### Activity list:
a. Please update the review from "Although this is" to "accents on occasion.", inclusive, and write out that part again with "cramped" changed to "crowded".
b. According to the review, who supervised Criterion's new widescreen transfer of the film?

There is a brutal honesty and vulnerability that comes across as Campion brilliantly balances the elements of the story, including the bridging the change of actresses midstream. The casting here is impeccable. All three lead actresses give fantastic performances, but it is Fox's performance that elevate this to masterpiece level. Completely convincing in the part, she gives her character a wonderful breadth, conveying an emotional depth that is nothing short of flawless.

Visually, the coarser 16mm film grain and the deliberate use of varying color temperatures to enhance the mood at any given time add another layer, from the vivd, highly contrasted exteriors to the somber, and almost monochromatic sequences as Jane wrestles with the tragedies that life has dealt her. Everything works together to give the film an air of authenticity, from the performances to the sets, costumes, and compositions. An Angel at My Table is an immersing, compelling story, expertly adapted to screen.

Rating for Style: A
Rating for Substance: A


Image Transfer

Aspect Ratio1.78:1 - Widescreen
Original Aspect Rationo

Image Transfer Review: Criterion presents An Angel at My Table in a new, director-approved widescreen transfer, supervised by cinematographer Stuart Dryburgh. Image quality is extremely good, with rich, well saturated color, deep blacks and good contrast. The image has been cleaned up substantially, but does not lose its filmlike appearance, with a fine grain present throughout. The look isn't overly sharp, but the detail level is natural.

Although this is an approved transfer, the film was originally shot for television, which means the composition, especially head space, is compromised in this cropped widescreen version. Several times the tops of the actor's heads are lopped off by the framing, and there is a somewhat cramped feel, which is noted by Dryburgh in the commentary.

Image Transfer Grade: A-


Audio Transfer

 LanguageRemote Access
Dolby Digital

Audio Transfer Review: The 5.1 audio track is clean and free of any technical deficiencies. The soundfield is immersive and natural sounding. For the most part, dialogue is easy to discern, the only difficulty being that of accents on occasion.

### Input data:

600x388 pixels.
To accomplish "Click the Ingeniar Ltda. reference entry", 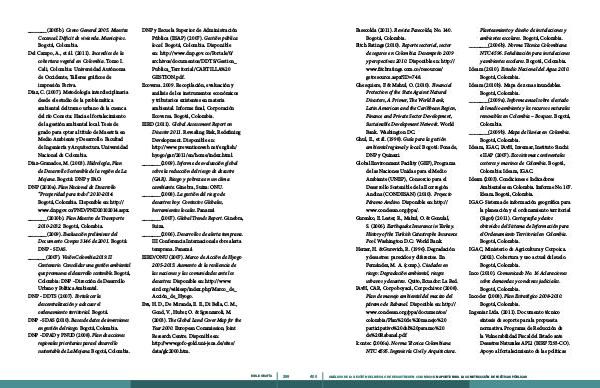I will pos(519,332).
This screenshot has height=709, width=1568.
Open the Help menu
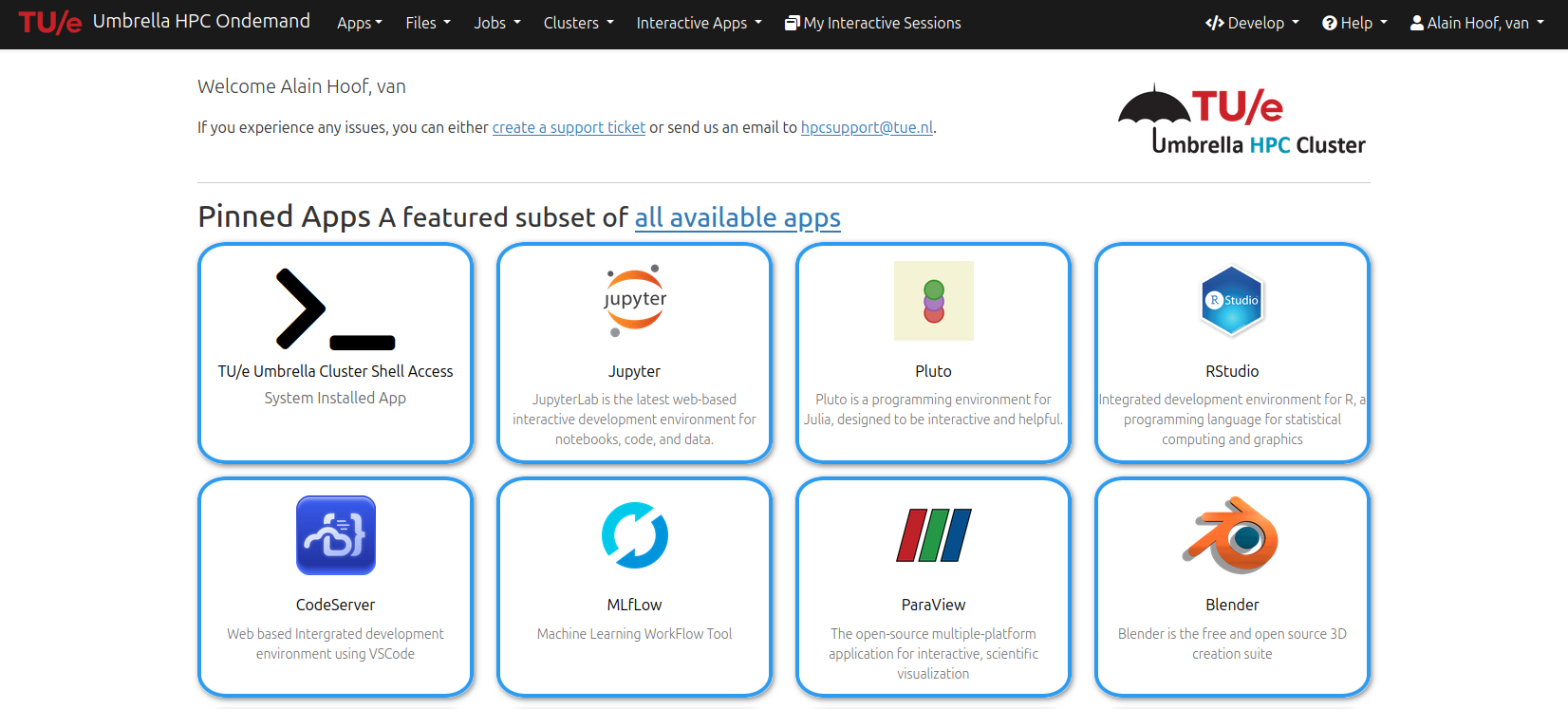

### Answers to each task:
a.
Although this is an approved transfer, the film was originally shot for television, which means the composition, especially head space, is compromised in this cropped widescreen version. Several times the tops of the actor's heads are lopped off by the framing, and there is a somewhat crowded feel, which is noted by Dryburgh in the commentary.

Image Transfer Grade: A-


Audio Transfer

 LanguageRemote Access
Dolby Digital

Audio Transfer Review: The 5.1 audio track is clean and free of any technical deficiencies. The soundfield is immersive and natural sounding. For the most part, dialogue is easy to discern, the only difficulty being that of accents on occasion.

b. Cinematographer Stuart Dryburgh.